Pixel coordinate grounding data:
------------------------------------------------
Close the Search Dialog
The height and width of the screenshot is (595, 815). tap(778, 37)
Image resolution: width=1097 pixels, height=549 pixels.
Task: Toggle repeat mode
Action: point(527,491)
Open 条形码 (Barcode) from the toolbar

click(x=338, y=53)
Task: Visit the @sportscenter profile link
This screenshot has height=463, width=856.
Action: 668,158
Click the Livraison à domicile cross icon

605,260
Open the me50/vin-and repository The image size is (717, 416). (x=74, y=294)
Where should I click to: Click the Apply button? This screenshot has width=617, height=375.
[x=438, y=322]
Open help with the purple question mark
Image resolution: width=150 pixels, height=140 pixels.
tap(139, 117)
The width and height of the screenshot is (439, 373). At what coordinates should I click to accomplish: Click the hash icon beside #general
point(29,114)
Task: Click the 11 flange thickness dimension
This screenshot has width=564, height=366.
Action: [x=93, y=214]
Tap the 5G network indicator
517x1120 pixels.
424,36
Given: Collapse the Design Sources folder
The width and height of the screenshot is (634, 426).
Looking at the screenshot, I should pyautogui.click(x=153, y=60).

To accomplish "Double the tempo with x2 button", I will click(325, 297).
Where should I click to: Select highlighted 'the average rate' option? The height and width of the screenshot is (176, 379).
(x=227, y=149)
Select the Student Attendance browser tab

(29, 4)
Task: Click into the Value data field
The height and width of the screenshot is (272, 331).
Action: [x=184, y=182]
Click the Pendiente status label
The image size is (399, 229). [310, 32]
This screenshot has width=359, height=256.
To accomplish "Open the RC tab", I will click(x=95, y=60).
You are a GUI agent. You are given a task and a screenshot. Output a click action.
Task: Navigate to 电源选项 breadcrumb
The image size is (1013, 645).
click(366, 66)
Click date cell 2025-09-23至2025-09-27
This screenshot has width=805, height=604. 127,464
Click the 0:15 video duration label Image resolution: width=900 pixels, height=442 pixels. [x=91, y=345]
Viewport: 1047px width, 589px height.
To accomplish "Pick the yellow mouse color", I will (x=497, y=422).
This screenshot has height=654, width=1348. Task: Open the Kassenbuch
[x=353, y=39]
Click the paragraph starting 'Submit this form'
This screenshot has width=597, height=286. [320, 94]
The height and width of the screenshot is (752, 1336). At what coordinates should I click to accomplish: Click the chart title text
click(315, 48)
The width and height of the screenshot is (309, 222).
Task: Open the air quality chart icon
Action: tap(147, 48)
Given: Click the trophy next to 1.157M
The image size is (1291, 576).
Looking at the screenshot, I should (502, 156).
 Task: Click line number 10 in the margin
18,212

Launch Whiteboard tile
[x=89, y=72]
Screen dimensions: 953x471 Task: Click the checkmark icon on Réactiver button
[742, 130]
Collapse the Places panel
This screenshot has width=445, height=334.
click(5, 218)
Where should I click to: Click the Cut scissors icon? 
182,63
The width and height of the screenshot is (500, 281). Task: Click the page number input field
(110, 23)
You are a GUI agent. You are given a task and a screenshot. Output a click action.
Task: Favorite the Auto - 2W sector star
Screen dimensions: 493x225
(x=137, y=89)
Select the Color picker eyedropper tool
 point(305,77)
------------------------------------------------
What needs to be done: Copy out the line holding "Task: Favorite the Auto - 2W sector star". Then copy every later line of the data, unchanged, through the last one.

Solution to this exercise:
Task: Favorite the Auto - 2W sector star
Screen dimensions: 493x225
(x=137, y=89)
Select the Color picker eyedropper tool
 point(305,77)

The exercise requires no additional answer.